Computational efficiency is still an open challenge in solving optimization and inverse uncertainty quantification problems in engineering and clinical settings. The techniques adopted for these problems usually rely on iterative or sampling procedures, which require, at each iteration, the numerical approximation of a differential problem describing the underlying physical process. The computational complexity of this approximation, especially in the case of nonlinear and multiphysics problems, can compromise the efficiency of the estimation procedure.
In this talk, we present some strategies combining dimensionality reduction techniques with artificial neural networks for solving inverse and parameter estimation problems. Specifically, we show how to construct neural network architectures that exploit reduced-order solvers or low-fidelity surrogates in a multi-fidelity framework.

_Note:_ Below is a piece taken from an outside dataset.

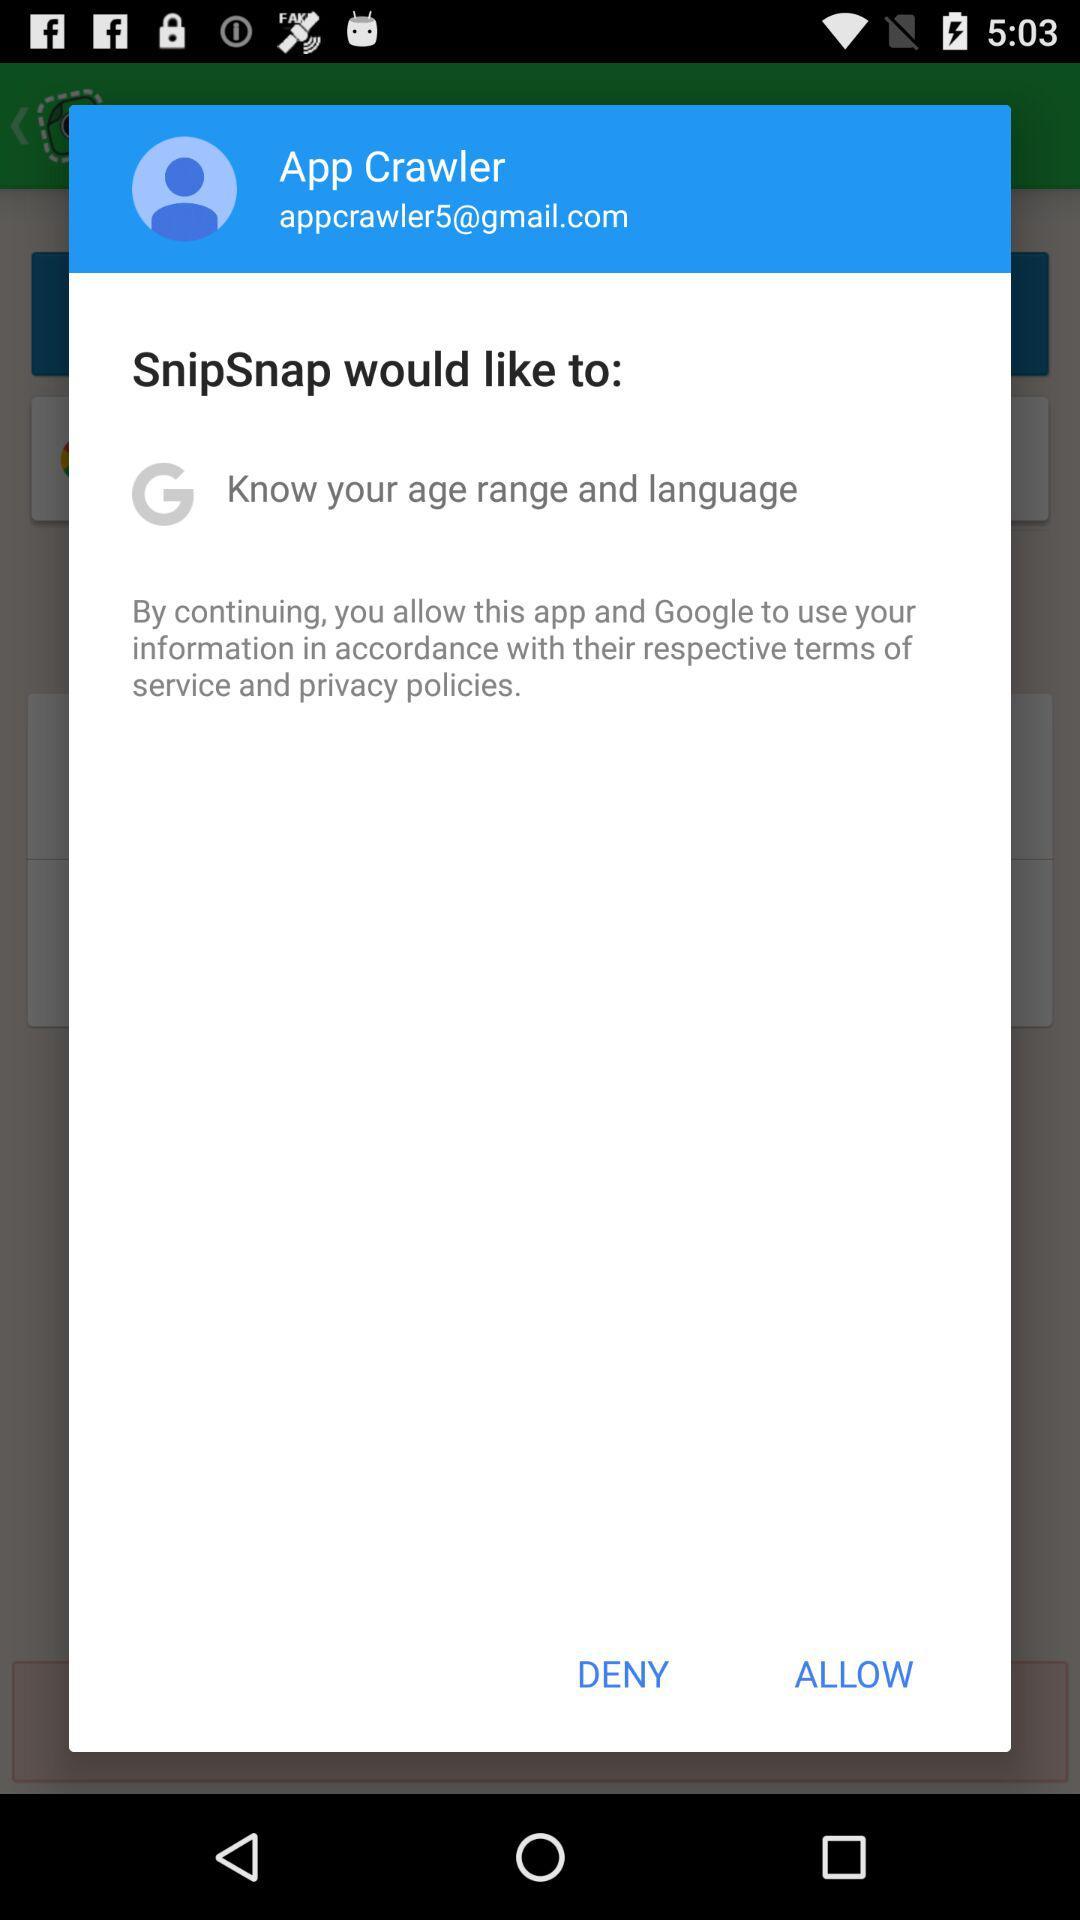 Image resolution: width=1080 pixels, height=1920 pixels. Describe the element at coordinates (621, 1673) in the screenshot. I see `deny button` at that location.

We show some numerical results related to benchmark test cases and some applications in the field of cardiac electrophysiology. In this context, the developed strategies combining dimensionality reduction techniques with artificial neural networks provide an efficient and accurate estimation of electrophysiological quantities of interest.
This work is in collaboration with R. Tenderini (EPFL), F. Regazzoni (Politecnico di Milano), A. Manzoni (Politecnico di Milano), S. Deparis (EPFL) and A. Quarteroni (Politecnico di Milano-EPFL).
This project has received funding from the European Research Council (ERC) under the European Union’s Horizon 2020 research and innovation programme (grant agreement No. 740132, iHEART).